Aller au contenu

Page:Massé - Mena’sen, 1922.djvu/102

La bibliothèque libre.
Cette page a été validée par deux contributeurs.
— 102 —


XV


Les deux évadés ont l’âme trop tenaillée par l’émotion, les rôles qu’ils ont à remplir, l’un de pilote et l’autre de vigie, réclament trop impérieusement leur vigilante attention pour se laisser distraire par le superbe panorama qui se déroule devant eux.

Un soleil ardent achève de dissiper la brume matutinale. Le bleu du firmament se confondrait avec la réflexion qu’en fait l’onde calme et limpide n’était la large bande d’un vert éclatant qui, s’interposant entre eux, délimite les deux éléments.
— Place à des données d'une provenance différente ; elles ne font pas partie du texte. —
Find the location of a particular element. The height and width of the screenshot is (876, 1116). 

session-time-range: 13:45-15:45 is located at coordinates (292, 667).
Les pluviers indécis balancent entre l’azur éthéré et l’azur liquide et, alternativement, s’essorent dans l’un ou plongent dans l’autre.
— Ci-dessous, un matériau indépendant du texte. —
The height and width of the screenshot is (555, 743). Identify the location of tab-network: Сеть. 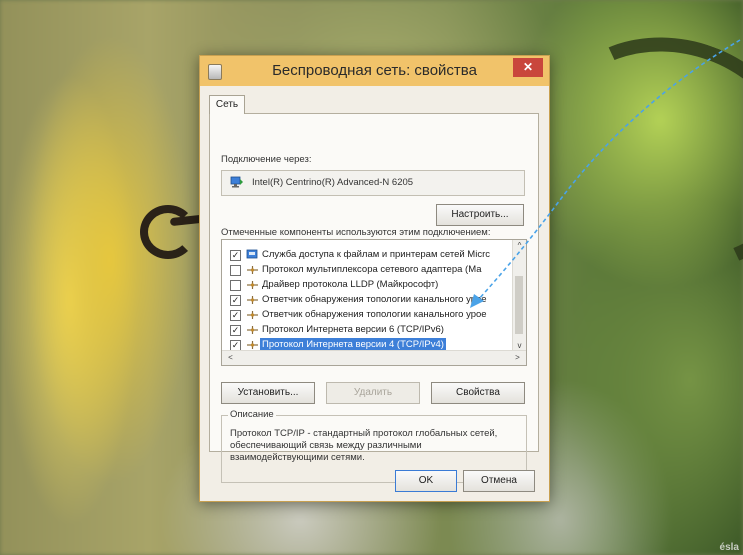
(227, 104).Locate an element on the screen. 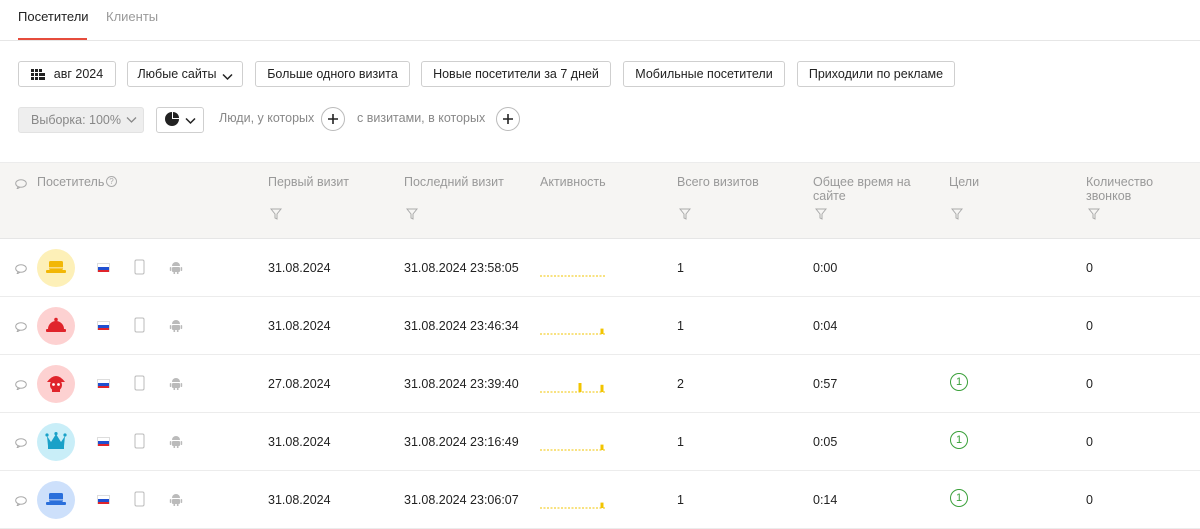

Ici, une forêt d’épinettes dentelle l’horizon de mille clochetons gothiques avec, par ci par là, à peine estompées, les coupoles de lointains monticules. Là, l’arrière-plan est fait de rochers superposés en gradins d’amphithéâtre tapissés seulement d’un lichen maigrelet.

Dans les brûlés se dressent, désolés, les troncs d’arbres noircis. On dirait des milliers d’obélisques dans quelque cité fabuleuse ravagée par l’incendie… ou bien l’on trouve à ces tiges calcinées dont le sol est hérissé l’air lugubre de pals acérés dans quelque étrange lieu de supplice maudit et stérile.

Parfois, des éclaircies font diversion à la monotonie de la forêt : on dirait un défrichement. On les distingue de loin au vert tendre de l’herbe qui y croît. Ce sont d’anciennes colonies de castors, précurseurs des colons pour qui ces prairies seront de bonne aubaine.